▼▼▼

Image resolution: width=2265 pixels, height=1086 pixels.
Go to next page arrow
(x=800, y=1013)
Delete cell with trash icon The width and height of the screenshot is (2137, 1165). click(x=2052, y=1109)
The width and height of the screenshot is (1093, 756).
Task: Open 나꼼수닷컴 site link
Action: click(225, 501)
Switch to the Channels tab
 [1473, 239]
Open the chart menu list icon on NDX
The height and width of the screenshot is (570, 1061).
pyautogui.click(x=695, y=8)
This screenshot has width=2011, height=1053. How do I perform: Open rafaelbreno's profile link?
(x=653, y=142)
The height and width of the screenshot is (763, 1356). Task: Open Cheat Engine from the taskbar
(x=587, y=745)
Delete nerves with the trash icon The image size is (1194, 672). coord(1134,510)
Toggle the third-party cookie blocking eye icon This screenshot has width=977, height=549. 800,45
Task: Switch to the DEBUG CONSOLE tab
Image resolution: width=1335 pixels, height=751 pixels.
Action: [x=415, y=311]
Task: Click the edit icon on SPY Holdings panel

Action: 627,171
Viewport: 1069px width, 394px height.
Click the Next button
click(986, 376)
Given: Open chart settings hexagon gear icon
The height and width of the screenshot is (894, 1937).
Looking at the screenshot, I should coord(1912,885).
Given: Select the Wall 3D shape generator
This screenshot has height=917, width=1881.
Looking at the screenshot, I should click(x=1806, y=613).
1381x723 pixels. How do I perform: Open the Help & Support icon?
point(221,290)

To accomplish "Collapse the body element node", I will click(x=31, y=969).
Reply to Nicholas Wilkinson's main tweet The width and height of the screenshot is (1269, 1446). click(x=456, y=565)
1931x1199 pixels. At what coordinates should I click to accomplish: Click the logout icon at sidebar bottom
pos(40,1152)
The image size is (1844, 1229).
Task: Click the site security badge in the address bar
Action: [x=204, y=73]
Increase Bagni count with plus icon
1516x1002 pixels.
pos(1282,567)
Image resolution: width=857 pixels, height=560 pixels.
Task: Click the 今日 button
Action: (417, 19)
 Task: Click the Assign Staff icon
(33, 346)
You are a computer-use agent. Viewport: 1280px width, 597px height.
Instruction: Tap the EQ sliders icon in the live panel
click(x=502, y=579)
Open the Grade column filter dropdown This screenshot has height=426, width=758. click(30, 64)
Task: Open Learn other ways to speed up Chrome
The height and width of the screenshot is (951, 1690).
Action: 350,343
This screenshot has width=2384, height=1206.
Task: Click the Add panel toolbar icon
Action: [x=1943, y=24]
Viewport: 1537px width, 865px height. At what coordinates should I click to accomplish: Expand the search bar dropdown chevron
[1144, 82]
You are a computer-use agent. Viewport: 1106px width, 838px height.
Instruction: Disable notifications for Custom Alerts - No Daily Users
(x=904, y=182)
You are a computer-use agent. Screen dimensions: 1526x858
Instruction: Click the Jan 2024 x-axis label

▲▲▲

_Work instructions:_ Go through the material above line by line and work out how many lines contain the word "Given"; give only that number.

_Exercise answer:_ 2